18 avril 2010

Ce n'est plus une peur, c'est carrément une phobie. Je ne veux pas te perdre. Je ne peux pas te perdre.

Ce soir, je lutte. Mes paupières sont lourdes, mes yeux me piquent, mon corps est vide. Ma tête me fait mal, et mon cerveau a du mal à fonctionner. Mais je n'irais pas me coucher. Car je sais que si je ferme les yeux, je la reverrais. Elle et son visage, elle et sa tristesse, elle et sa haine. Son amour aussi. Mais rien que de la voir, j'ai mal. Elle me blesse dans mes songes. Elle est mon cauchemar depuis maintenant une semaine. Elle me hante. Je sais pourquoi, mais je ne peux rien faire. Va dévorer les rêves de quelqu'un d'atre s'il te plaît, la vengeance est un plat qui se mange froid, et pourtant, tu me brûles le coeur et le ventre de peur. Tu me rends parano. Laisse-le moi, s'il te plaît.

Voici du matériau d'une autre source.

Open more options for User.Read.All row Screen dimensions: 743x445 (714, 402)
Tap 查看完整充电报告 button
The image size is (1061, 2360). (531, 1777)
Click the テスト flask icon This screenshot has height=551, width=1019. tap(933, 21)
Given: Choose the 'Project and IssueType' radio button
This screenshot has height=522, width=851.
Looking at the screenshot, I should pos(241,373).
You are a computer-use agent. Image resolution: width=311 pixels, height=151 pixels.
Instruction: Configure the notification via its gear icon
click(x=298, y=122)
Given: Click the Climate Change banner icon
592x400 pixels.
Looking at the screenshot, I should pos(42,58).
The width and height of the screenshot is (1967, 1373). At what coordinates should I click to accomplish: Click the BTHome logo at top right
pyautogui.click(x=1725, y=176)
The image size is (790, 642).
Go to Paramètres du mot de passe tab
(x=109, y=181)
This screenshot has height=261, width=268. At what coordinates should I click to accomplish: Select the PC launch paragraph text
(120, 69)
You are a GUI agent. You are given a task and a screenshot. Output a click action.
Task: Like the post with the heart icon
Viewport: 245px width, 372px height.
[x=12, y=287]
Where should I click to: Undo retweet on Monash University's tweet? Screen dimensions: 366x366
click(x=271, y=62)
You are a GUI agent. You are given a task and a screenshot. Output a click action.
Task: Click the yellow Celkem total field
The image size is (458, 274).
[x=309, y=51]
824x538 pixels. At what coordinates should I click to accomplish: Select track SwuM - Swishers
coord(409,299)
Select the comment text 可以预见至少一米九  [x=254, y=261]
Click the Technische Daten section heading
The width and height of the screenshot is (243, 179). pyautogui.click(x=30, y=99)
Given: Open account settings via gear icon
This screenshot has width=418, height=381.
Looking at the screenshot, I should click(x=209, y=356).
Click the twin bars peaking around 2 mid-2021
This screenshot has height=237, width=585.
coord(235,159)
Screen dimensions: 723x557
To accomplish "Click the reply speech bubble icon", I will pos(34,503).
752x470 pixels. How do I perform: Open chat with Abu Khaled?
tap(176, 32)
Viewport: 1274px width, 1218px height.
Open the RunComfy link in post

Tu sais, il est tout pour moi. Il compte plus que ma propre vie. Dans le fond, quand j'y pense, si ça peut le sauver lui, alors oui, vas-y, anéantis-moi.
On a essayé de m'aider. Mais j'ai déjà tout testé. Les attrapeurs de rêve ne marchent pas sur moi, et ce peu importe leur grosseur, je sais que c'est psychologique. J'ai essayé de penser à autre chose en m'endormant, mais ça n'a rien changé. J'ai essayé de l'effacer de ma mémoire dans la vie réelle, mais elle existe, cela m'est donc impossible.


Putain, la fatigue me tue, ma possessivité me détruit, mon amour m'explose. Et toi, tu me bouffes.
Un peu comme le temps. Il me tuera lui aussi. Il nous tuera tous d'ailleurs.